- Opening Delimiter -

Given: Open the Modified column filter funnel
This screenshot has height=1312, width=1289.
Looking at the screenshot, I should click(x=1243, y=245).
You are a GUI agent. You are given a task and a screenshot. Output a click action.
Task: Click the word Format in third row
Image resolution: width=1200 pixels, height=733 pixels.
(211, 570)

- Closing Delimiter -
- Opening Delimiter -

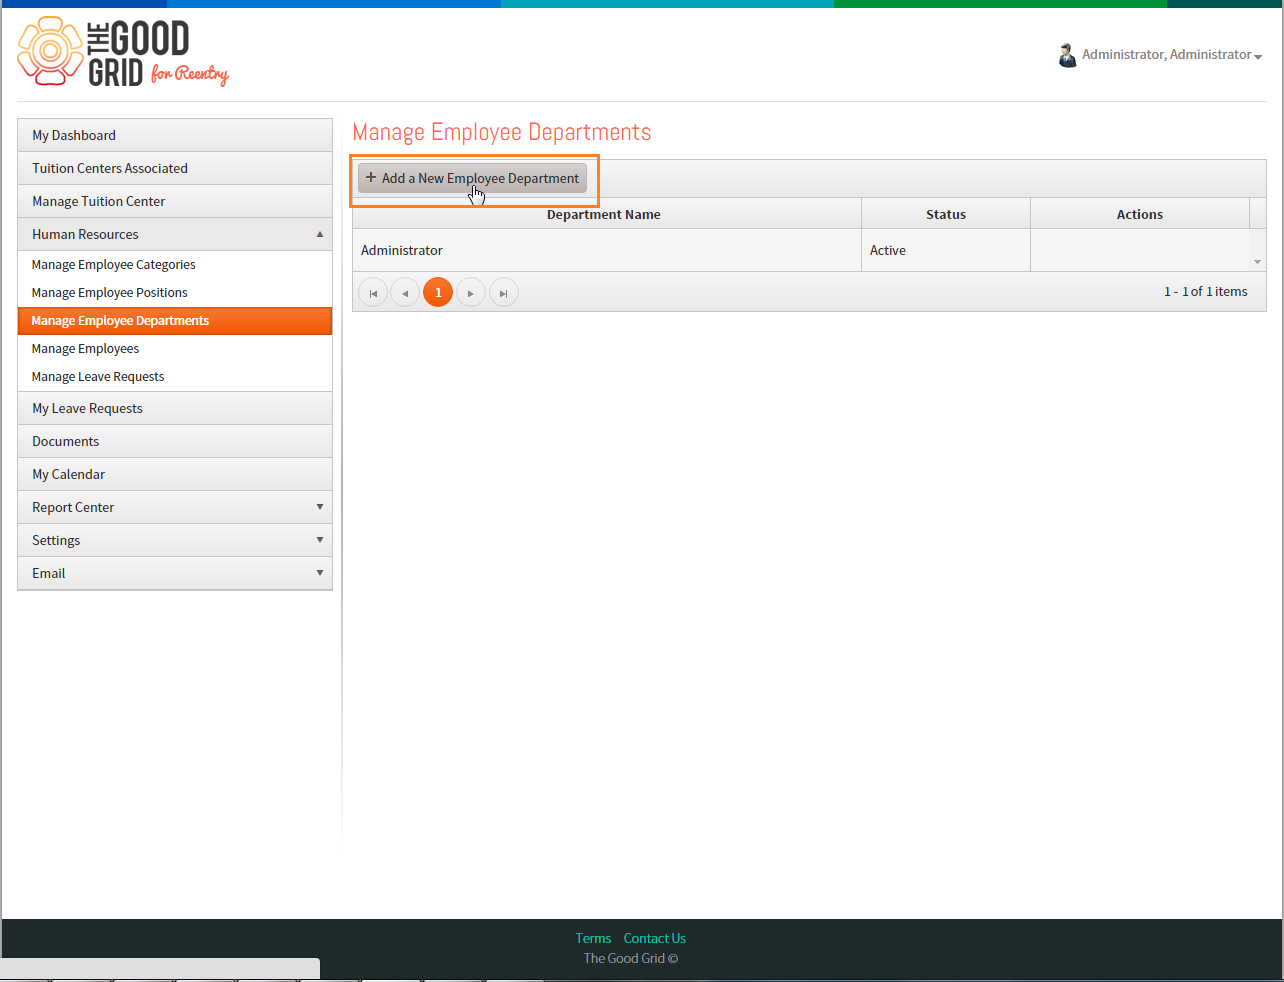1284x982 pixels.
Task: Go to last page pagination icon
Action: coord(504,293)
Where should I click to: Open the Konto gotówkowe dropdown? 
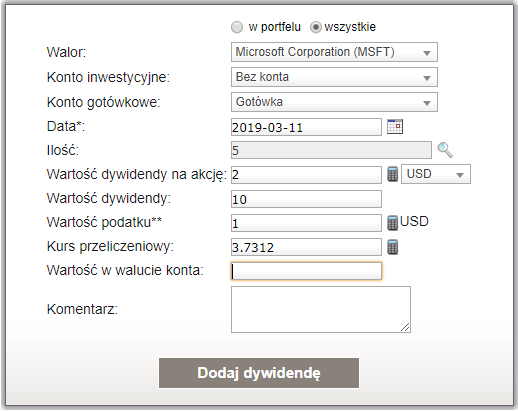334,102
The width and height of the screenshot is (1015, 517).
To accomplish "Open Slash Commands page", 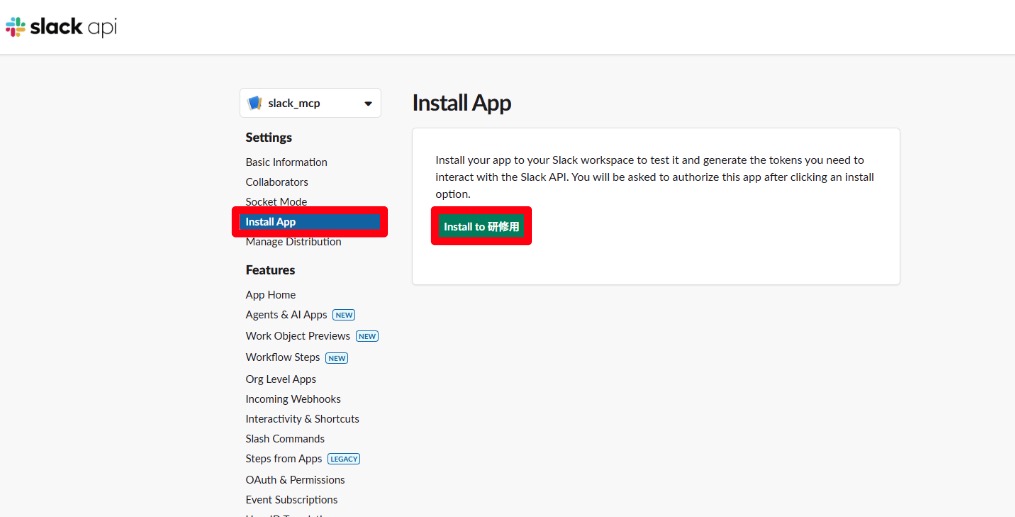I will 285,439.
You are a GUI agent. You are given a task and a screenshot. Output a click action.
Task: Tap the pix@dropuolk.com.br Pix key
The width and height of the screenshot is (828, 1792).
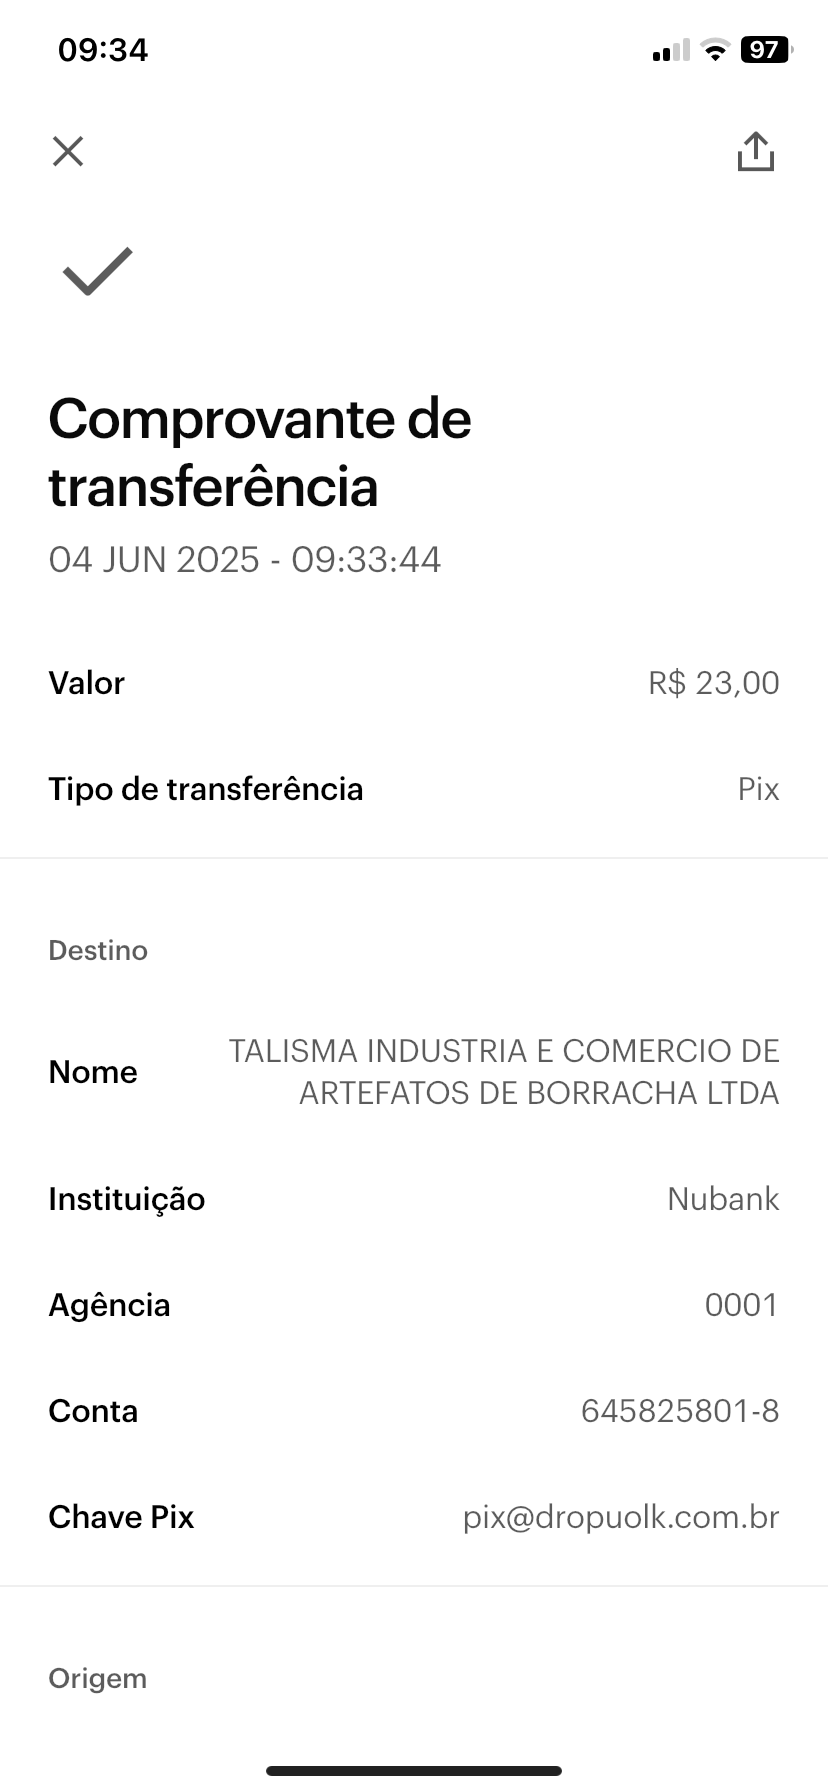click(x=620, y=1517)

- Closing Delimiter -

• [Assigned task] Search the listing above for the lines with "This screenshot has height=1312, width=1289." and "Task: Click the word Format in third row", then output those lines and all lines between them exactly.

• [Written answer]
This screenshot has height=1312, width=1289.
Looking at the screenshot, I should click(x=1243, y=245).
You are a GUI agent. You are given a task and a screenshot. Output a click action.
Task: Click the word Format in third row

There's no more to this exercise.